David Goldstone, announced in the Budget as chairman of the Office for Value for Money, will be paid £950 a day for an average commitment of one day a week, the Treasury said on Thursday.
The compensation amounts to £49,400 over the course of a year – equivalent to a full-time salary of £247,000 and significantly more than Sir Keir Starmer’s £166,786 salary.
He has been appointed to the role on a 12-month basis.
Mr Goldstone previously oversaw delivery of the London Olympics, where costs spiralled to £9.35bn.
That was almost four times the initial £2.45bn estimate, based on figures cited by the Labour government in the run-up to the 2012 Games.
Following the Olympics Mr Goldstone moved on to run the London Legacy Development Corporation, where projects including the London Stadium and East Bank cultural district have also reported cost overruns.
He was also chief operating officer at the Ministry of Defence between 2017 and 2020. The Commons public accounts committee said the following year that the MoD had been guilty of “repeatedly wasting taxpayers’ money”, while a Labour report identified £4bn of waste.
More recently, he was criticised by the public accounts committee after taking a £168,000 bonus on top of a £311,000 salary for overseeing non-existent renovation work on the Palace of Westminster.
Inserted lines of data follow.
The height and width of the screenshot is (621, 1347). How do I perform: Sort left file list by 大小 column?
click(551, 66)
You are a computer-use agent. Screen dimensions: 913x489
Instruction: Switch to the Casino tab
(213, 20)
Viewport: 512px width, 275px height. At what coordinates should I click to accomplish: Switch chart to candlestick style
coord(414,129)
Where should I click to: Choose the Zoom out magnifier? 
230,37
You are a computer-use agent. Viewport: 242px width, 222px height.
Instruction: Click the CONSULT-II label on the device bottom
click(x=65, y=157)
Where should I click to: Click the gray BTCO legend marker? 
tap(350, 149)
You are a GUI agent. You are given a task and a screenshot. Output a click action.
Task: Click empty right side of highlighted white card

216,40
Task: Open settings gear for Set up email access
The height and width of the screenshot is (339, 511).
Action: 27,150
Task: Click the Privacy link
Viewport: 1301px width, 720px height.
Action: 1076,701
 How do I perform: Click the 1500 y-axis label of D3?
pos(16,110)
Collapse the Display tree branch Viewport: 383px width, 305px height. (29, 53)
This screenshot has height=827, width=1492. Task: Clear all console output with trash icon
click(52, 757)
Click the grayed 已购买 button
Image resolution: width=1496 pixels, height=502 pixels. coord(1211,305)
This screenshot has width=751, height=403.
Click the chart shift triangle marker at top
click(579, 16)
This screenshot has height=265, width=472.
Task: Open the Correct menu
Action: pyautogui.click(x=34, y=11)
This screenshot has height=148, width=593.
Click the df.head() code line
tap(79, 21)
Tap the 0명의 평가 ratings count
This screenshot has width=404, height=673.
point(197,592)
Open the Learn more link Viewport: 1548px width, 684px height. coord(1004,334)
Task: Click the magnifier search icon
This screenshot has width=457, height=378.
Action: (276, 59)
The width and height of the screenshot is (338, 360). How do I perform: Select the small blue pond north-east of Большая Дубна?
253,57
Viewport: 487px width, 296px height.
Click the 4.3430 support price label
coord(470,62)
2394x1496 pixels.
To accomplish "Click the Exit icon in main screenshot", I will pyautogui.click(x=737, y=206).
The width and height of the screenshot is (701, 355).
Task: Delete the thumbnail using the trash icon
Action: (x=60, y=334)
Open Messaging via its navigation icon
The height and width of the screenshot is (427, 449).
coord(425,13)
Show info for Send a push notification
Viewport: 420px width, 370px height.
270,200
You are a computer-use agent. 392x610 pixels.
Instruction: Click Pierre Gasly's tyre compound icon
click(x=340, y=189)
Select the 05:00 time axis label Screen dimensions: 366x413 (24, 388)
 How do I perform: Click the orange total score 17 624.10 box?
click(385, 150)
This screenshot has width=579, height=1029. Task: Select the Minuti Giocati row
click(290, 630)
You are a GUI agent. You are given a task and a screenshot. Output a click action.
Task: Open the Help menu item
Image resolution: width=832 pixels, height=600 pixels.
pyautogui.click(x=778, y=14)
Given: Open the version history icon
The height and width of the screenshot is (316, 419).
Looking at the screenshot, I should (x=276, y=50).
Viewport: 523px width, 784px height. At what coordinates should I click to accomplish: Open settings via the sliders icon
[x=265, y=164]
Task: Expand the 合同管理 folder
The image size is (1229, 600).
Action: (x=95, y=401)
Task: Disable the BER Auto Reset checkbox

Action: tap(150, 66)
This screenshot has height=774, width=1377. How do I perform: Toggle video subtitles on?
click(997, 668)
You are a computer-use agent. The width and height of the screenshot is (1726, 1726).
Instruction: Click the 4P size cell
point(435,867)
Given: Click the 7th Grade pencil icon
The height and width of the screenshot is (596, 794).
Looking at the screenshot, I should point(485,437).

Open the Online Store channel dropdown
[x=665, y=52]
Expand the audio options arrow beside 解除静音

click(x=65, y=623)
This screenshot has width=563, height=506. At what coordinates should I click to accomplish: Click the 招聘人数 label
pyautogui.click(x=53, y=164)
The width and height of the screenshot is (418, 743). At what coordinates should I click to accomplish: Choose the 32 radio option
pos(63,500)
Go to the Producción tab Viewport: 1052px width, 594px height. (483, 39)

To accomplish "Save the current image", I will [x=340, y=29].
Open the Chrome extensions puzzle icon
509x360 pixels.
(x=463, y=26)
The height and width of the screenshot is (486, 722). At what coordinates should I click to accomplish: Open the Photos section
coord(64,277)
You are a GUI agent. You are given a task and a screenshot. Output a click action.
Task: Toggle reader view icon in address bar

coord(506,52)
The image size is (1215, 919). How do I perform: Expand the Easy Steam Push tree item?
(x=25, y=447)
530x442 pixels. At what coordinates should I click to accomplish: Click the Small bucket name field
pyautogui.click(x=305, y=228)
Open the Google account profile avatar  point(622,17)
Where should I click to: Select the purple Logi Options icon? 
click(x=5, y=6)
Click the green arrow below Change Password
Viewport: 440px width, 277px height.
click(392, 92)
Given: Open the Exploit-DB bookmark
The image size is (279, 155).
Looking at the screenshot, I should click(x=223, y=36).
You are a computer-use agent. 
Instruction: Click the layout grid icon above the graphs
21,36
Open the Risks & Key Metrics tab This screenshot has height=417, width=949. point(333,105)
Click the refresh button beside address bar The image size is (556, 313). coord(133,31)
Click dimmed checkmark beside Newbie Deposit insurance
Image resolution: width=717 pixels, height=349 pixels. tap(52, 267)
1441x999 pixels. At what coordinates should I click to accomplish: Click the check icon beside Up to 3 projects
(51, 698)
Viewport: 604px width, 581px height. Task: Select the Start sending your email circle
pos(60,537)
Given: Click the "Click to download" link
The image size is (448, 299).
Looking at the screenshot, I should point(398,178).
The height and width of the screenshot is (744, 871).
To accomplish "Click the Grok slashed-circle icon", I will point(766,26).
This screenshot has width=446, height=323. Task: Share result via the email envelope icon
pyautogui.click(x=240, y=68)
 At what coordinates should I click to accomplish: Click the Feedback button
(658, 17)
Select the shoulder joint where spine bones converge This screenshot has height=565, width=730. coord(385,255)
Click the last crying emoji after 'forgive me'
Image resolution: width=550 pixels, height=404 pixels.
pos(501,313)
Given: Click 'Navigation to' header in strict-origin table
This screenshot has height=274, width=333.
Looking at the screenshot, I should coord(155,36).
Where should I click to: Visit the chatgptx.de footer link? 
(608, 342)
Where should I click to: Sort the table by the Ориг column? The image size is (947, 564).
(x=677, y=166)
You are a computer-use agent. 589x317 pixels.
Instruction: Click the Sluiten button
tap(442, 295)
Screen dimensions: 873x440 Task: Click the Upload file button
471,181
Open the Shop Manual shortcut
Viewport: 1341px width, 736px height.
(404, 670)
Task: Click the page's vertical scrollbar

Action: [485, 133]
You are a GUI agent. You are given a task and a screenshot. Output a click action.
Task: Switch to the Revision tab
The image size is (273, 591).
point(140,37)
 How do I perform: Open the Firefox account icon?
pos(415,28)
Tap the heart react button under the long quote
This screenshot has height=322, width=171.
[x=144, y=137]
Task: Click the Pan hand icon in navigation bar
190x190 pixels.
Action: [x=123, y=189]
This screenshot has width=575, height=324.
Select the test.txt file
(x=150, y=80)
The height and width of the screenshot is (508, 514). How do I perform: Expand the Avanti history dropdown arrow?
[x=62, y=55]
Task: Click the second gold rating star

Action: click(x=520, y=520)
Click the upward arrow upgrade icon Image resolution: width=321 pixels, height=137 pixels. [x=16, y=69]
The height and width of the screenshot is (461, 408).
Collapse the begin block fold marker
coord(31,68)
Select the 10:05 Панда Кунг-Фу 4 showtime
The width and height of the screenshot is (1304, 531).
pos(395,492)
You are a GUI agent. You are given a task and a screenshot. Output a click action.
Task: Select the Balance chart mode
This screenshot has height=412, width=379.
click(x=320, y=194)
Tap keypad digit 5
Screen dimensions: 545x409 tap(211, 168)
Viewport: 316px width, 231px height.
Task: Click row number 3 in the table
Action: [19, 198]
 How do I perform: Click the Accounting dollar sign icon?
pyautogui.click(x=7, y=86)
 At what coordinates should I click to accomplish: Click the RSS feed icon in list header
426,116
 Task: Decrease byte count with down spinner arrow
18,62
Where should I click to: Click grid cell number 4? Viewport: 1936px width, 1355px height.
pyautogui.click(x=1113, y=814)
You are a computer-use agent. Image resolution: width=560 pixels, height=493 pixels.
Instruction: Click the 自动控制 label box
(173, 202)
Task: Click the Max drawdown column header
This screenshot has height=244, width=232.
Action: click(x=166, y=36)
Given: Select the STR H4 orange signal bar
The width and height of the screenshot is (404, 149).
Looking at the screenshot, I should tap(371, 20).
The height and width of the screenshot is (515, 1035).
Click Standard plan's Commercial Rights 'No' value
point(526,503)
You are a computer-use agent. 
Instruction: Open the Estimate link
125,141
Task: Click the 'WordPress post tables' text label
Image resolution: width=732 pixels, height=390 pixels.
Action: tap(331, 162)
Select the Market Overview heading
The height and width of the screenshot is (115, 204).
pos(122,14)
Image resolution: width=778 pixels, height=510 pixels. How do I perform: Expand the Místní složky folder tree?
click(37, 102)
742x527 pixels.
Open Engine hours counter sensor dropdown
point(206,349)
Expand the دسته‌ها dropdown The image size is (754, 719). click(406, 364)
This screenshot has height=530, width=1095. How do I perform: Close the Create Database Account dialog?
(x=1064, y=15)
Mr Goldstone led the Houses of Parliament Restoration & Renewal Delivery Authority for four years before standing down in August, during which time no renovations took place and decisions on the scope of the project were delayed until 2025 at least.
Dame Meg Hillier, the committee’s Labour chair, wrote to Mr Goldstone last November saying the bonus had “surprised us given the slow pace of the programme”.
Cost estimates for the project range from £7bn should MPs vacate Westminster for a decade or more, to as much as £22bn and 76 years were work to take place around them.
In his role as value for money tsar, Mr Goldstone will advise on “how to root out waste and inefficiency” and on “scrutinising investment proposals to ensure they offer value for money”, the Government said.
Mr Goldstone currently occupies three non-executive positions. He has been a director of the submarine delivery agency since 2022 and this year became a director of the projects and programmes committee of GB Nuclear, the former British Nuclear Fuels Ltd.
In June he was appointed as the Treasury’s board representative on the HS2 project, apparently aimed at stemming further costs overruns. Expenses for the truncated line from London to Birmingham stand at £67bn, up from the planned £37.5bn.
Mr Goldstone trained as an accountant with Price Waterhouse and earlier in his career was responsible for developing controversial private finance initiative programmes for schools.
The Treasury was approached for comment.